Das 4 freqüências para comunicação, apenas uma operaria; pilotos do Legacy não teriam sido avisados

15 Outubro 2007 | 07h56

Três chamadas feitas pelos pilotos americanos do jato Legacy - que se chocou com um Boeing da Gol no dia 29 de setembro de 2006 e causou a morte de 154 pessoas - teriam sido ignoradas pelo Centro Integrado de Defesa Aérea e Controle de Tráfego Aéreo de Brasília (Cindacta-1).
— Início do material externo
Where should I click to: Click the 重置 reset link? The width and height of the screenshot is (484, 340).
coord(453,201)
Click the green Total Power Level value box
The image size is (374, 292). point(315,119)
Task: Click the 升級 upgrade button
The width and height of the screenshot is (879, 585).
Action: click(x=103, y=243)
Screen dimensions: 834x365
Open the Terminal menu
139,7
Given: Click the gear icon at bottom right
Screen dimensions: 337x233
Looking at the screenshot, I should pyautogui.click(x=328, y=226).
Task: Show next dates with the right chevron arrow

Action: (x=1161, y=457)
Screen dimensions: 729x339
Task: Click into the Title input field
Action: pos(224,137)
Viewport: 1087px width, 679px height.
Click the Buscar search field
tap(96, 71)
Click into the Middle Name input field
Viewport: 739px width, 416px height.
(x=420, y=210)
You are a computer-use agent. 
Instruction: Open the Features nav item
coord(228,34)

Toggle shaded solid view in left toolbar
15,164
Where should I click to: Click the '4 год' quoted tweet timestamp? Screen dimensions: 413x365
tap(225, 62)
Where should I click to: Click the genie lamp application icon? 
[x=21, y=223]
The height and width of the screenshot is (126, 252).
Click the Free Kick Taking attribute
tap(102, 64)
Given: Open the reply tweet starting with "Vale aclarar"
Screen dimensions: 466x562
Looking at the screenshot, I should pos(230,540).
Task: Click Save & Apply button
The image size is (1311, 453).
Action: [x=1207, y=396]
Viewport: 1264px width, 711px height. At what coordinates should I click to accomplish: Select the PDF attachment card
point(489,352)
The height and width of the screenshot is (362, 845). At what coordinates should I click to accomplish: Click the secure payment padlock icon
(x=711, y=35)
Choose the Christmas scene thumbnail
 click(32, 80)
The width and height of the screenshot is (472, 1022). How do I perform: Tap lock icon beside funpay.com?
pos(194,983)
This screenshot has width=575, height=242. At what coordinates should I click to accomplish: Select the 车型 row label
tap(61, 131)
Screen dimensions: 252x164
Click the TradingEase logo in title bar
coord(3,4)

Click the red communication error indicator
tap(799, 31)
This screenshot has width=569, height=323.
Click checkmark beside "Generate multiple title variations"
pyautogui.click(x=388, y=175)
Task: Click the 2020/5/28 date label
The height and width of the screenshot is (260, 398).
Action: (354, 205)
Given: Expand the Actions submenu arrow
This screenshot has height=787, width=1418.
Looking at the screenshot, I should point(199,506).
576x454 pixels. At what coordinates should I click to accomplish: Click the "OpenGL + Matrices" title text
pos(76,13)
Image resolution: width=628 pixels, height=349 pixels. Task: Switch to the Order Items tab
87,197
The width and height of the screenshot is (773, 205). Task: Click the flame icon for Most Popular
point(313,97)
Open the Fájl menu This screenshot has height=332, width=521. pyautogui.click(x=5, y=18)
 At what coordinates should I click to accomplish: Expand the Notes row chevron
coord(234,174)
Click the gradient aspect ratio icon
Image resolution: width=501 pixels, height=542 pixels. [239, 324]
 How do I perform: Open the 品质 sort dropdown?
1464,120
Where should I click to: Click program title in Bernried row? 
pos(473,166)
Transcrições das conversas entre controladores de vôo e pilotos mostrariam que houve falha no sistema de comunicação da Aeronáutica, segundo reportagem do jornal Folha de S.Paulo desta segunda-feira, 15.   Das quatro freqüências disponíveis para os pilotos Joseph Lepore e Jan Paul Paladino se comunicarem com os controladores, apenas uma estaria disponível. Porém, os pilotos não teriam sido informados de que ela poderia ser usada e, antes do acidente, teriam insistido em usar as outras três freqüências.   Apesar de as gravações indicarem que houve erro dos controladores em não avisar os pilotos sobre a falha nos equipamentos, o relatório entregue pela CPI do Apagão Aéreo da Câmara no dia 4 de outubro não pediu o indiciamento dos controladores do Cindacta. Há a suspeita de que a FAB tenha ocultado a falha nos equipamentos durante as investigações do acidente.   No relatório feito pelo deputado Marco Maia (PT-RS), a CPI pediu o indiciamento dos pilotos que comandavam o jato Legacy, mas poupou a cúpula da Agência Nacional de Aviação Civil (Anac) e da Empresa Brasileira de Infra-Estrutura Aeroportuária (Infraero). Desde o acidente da Gol, a crise aérea se instalou no País e foi agravada com o acidente da TAM, quando um Airbus A320 da empresa não conseguir frear e atravessou a pista principal do Aeroporto de Congonhas, se chocando com um prédio da empresa e deixando 199 pessoas mortas no dia 17 de julho deste ano.